→ Task
Set out every line of the data below as a numbered list, skipping any blank lines and leaving the pictures out.

....

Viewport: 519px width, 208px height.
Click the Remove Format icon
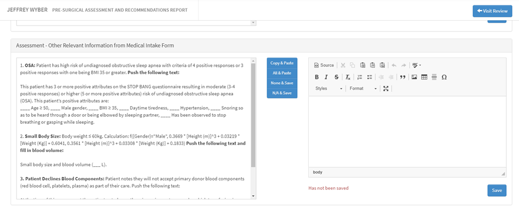point(348,77)
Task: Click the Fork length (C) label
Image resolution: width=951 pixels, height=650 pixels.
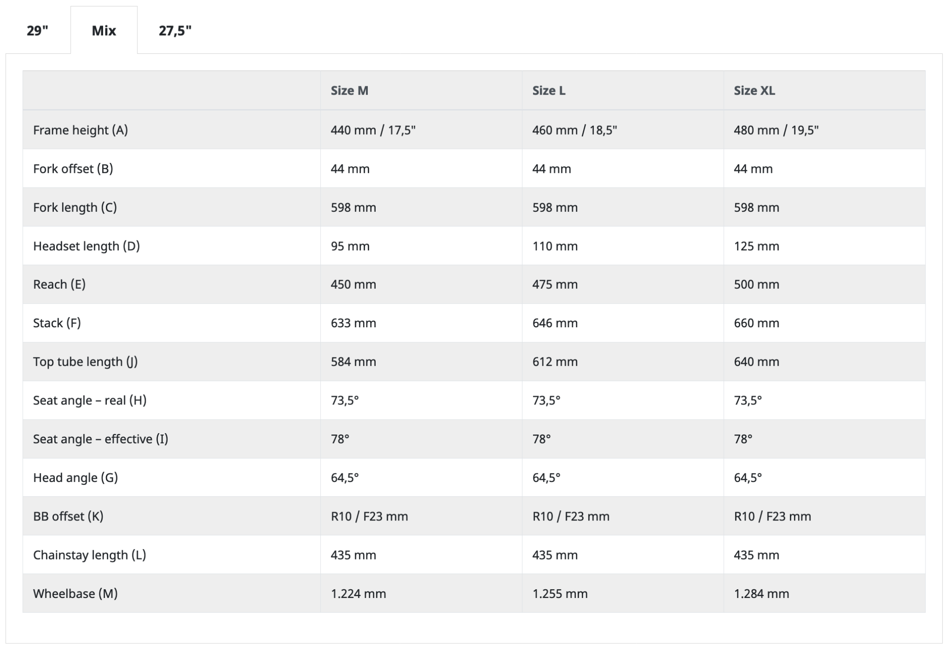Action: click(x=75, y=207)
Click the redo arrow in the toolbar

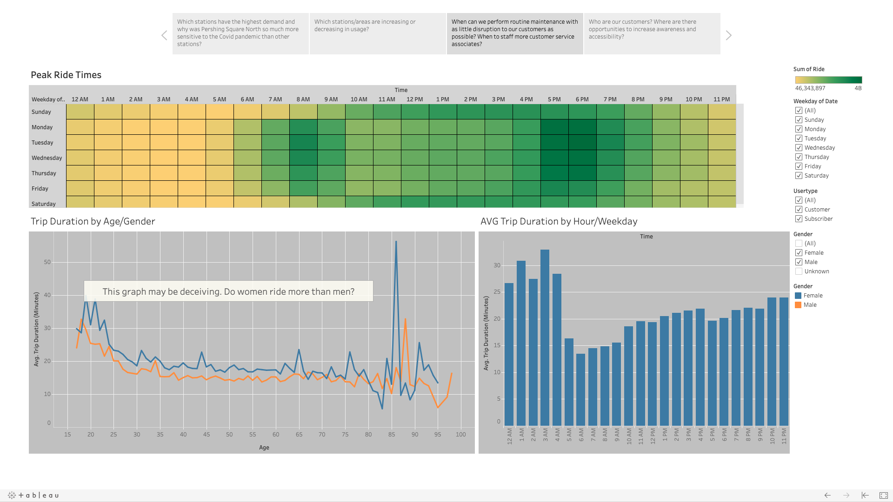(x=846, y=495)
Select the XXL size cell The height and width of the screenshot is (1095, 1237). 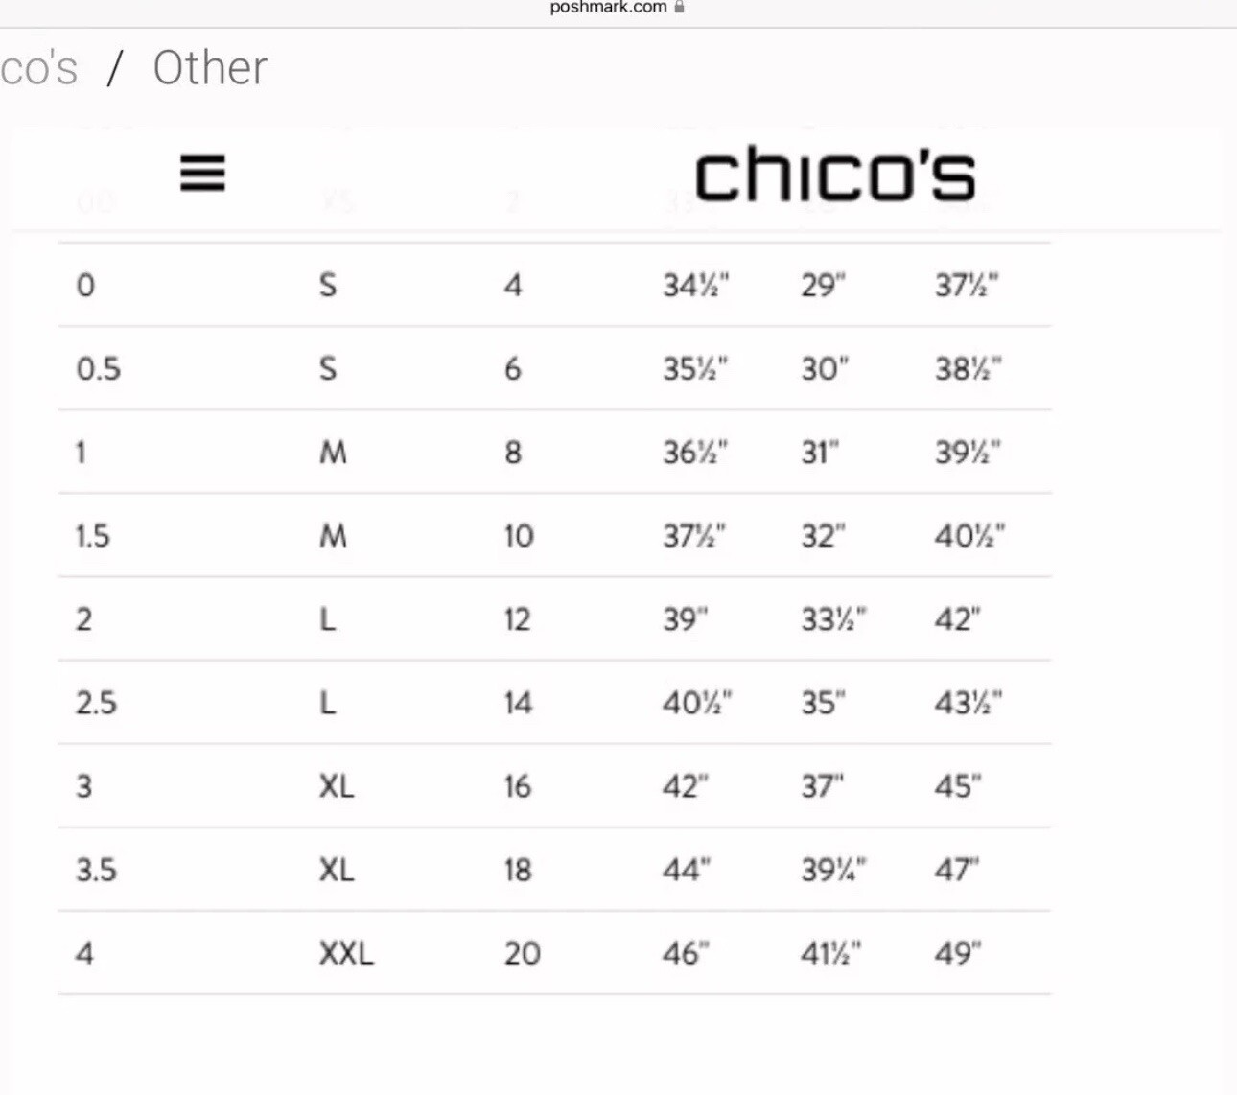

....

→ Final result
1. Viewport: 519px width, 208px height.
2. Click the Remove Format icon
3. point(348,77)
4. Task: Click the Fork length (C) label
5. Image resolution: width=951 pixels, height=650 pixels.
6. Action: click(x=75, y=207)
7. Click the redo arrow in the toolbar
8. (x=846, y=495)
9. Select the XXL size cell The height and width of the screenshot is (1095, 1237). 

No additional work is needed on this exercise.